Strategy: A History by Lawrence Freedman – review

Off By Sharon Black

Blair’s foreign policy adviser and member of the Iraq war inquiry has written an ambitious study of military, political and corporate strategy

Lawrence Freedman‘s Strategy is clearly a bid for the high shelves, a kind of summation, almost an apologia pro vita sua, a reflection on a vocation. It is a behemoth of a book. The grand design seems to follow Clausewitz’s dictum (is there a glimmer of humour here?) that the best strategy in war is to be very strong, first in general, then at the decisive point.

It is less a history than a bestiary, or an encyclopedia. The philosopher Gilbert Ryle used to say of himself that he was “philosophically eager”. As a student, unbidden, he acquired a reading knowledge of Italian and a modest grasp of Italian philosophy, much to the surprise of his tutors.
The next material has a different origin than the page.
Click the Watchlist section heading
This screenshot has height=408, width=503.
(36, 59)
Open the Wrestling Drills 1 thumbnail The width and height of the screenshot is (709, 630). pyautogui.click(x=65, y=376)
As a don, he taught himself German and browsed contentedly for a while in the rarefied fields of phenomenology and theories of meaning. One outcome of this browsing was an unwanted series of lectures on “Logical Objectivism: Bolzano, Brentano, Husserl and Meinong”, known in Oxford as “Ryle’s three Austrian railway stations and one Chinese game of chance”. It might be said of Freedman that he is strategically eager. Contrary to expectation, perhaps, Strategy does not concern itself solely with military strategy – already a vast domain – but embraces almost every sphere of strategic activity known to man, or indeed to beast, for it begins, 2001: A Space Odyssey-style, with an essay on evolution and the strategic behaviour of chimpanzees.

After a brief pre-history, taking in the Bible, the Greeks, Sun Tzu, Machiavelli, and Satan (in Milton‘s Paradise Lost) – Satan, it is comforting to learn, sadly lacking in strategic sense – the main body of the work is organised into three parts: “Strategies of Force” or military strategy, including nuclear strategy, Freedman’s metier; “Strategy from Below” or political strategy, with an emphasis on the underdog, that is to say the revolutionary and the dispossessed; “Strategy from Above” or corporate strategy, a melange of cultural change and social theory. A short concluding section considers the possibilities of strategic theory in the light of contemporary social science; more simply, how we might think about strategy now.

This is an epic undertaking, of considerable intellectual ambition. It displays the familiar Freedmanian virtues: clarity, economy, proficiency, sagacity – a sort of professional sympathy, almost a delicacy of feeling for the subject, a compound of deep immersion, practised exposition, and a certain practical wisdom in it; a determination to recognise its limits, yet give it its due. In strategy, everything is connected. Freedman shows us how.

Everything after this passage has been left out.